Put the lines of the rows from the line containing "Open the Reports dropdown menu" through the line containing "point(275,733)" into a JSON list of strings, one string per line, with blank lines omitted.

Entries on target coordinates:
•••••
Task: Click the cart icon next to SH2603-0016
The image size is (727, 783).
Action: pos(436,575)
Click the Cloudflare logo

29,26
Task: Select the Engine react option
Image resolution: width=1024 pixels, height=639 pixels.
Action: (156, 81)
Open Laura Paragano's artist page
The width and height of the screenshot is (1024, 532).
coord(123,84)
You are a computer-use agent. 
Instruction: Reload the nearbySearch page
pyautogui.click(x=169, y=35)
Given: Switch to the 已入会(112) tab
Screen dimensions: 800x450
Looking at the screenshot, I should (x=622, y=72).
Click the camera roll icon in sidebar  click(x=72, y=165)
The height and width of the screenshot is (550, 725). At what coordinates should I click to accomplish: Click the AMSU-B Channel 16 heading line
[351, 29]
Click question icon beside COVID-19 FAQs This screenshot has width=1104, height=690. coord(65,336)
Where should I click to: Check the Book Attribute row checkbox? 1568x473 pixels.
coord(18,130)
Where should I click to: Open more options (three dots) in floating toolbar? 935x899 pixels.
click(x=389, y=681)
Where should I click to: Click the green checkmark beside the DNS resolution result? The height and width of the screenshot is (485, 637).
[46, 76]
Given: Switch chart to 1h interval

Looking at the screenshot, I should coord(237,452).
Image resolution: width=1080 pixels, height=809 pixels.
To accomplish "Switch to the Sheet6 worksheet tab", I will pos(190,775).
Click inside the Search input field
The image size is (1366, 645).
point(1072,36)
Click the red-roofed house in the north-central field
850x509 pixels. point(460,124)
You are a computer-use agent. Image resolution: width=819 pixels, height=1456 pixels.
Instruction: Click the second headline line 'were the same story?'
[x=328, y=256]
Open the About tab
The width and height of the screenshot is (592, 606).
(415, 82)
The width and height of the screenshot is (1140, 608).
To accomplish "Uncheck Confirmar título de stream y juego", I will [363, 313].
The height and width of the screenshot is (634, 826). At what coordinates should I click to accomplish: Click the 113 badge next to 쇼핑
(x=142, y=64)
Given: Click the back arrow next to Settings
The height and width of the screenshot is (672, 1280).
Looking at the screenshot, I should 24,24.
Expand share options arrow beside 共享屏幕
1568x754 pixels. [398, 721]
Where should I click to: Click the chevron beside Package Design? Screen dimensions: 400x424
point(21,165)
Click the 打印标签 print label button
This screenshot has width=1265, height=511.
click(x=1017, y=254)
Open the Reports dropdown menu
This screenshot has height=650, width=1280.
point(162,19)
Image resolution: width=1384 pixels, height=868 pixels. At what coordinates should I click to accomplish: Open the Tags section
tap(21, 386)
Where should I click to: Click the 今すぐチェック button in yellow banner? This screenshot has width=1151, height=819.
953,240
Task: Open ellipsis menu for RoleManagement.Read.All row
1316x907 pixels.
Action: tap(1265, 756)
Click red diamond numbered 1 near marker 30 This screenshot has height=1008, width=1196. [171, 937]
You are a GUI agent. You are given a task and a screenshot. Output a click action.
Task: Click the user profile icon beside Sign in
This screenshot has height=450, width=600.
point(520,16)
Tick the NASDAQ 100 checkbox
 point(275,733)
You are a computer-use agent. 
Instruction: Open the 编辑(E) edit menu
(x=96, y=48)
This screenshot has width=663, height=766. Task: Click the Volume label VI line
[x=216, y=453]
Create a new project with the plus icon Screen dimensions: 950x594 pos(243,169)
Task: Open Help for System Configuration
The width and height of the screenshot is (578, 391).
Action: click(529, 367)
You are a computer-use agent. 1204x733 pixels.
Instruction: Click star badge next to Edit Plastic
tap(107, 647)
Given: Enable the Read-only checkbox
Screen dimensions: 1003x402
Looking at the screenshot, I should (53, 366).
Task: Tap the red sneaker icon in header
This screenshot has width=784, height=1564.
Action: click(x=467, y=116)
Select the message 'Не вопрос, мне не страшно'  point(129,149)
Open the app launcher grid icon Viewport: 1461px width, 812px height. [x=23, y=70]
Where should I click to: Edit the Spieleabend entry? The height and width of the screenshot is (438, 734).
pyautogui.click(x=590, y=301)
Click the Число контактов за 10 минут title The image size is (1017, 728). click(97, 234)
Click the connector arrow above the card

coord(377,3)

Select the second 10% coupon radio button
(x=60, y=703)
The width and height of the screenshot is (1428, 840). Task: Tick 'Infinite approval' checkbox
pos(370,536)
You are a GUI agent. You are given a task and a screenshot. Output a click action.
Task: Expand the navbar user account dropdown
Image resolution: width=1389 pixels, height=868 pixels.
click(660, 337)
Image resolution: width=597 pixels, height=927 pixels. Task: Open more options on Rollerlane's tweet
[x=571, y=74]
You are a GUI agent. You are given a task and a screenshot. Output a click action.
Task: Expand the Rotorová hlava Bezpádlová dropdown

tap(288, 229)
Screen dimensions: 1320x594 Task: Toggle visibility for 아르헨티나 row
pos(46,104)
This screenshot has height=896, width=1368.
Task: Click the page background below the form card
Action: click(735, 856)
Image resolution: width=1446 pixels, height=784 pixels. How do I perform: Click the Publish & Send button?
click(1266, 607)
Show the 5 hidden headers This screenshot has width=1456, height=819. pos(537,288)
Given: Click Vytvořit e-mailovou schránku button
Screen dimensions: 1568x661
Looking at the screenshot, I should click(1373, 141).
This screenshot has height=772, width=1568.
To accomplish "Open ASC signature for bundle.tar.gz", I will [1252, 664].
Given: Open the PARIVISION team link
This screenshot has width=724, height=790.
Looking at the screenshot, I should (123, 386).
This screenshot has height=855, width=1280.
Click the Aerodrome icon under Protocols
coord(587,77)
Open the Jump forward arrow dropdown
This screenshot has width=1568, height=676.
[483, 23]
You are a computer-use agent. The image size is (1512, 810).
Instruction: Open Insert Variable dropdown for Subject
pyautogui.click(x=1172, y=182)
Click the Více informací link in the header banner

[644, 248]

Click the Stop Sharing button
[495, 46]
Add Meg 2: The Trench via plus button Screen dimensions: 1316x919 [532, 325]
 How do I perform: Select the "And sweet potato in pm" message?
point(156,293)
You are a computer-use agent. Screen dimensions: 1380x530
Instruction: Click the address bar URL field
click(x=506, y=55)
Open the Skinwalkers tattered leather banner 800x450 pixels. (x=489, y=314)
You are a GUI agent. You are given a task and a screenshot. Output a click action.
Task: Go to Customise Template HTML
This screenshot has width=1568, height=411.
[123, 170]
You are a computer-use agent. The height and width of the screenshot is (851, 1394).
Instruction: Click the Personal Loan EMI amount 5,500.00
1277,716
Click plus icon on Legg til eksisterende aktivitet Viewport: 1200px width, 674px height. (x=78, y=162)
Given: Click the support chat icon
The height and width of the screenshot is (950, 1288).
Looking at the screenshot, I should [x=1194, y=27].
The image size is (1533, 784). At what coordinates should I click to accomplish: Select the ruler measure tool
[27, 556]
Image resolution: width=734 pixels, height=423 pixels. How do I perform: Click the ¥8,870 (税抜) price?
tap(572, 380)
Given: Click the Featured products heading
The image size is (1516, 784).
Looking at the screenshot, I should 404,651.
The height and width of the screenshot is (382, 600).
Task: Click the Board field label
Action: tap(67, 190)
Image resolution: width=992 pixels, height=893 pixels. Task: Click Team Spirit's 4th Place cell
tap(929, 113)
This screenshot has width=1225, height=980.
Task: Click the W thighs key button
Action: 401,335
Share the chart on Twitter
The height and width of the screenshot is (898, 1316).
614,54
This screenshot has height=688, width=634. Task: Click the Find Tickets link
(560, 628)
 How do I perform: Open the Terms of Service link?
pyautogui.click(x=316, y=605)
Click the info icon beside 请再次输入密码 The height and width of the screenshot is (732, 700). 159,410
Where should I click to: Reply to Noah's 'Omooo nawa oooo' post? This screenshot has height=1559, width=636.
•••••
CORRECT RESPONSE
[
  "Open the Reports dropdown menu",
  "This screenshot has height=650, width=1280.",
  "point(162,19)",
  "Image resolution: width=1384 pixels, height=868 pixels. At what coordinates should I click to accomplish: Open the Tags section",
  "tap(21, 386)",
  "Where should I click to: Click the 今すぐチェック button in yellow banner? This screenshot has width=1151, height=819.",
  "953,240",
  "Task: Open ellipsis menu for RoleManagement.Read.All row",
  "1316x907 pixels.",
  "Action: tap(1265, 756)",
  "Click red diamond numbered 1 near marker 30 This screenshot has height=1008, width=1196. [171, 937]",
  "You are a GUI agent. You are given a task and a screenshot. Output a click action.",
  "Task: Click the user profile icon beside Sign in",
  "This screenshot has height=450, width=600.",
  "point(520,16)",
  "Tick the NASDAQ 100 checkbox",
  " point(275,733)"
]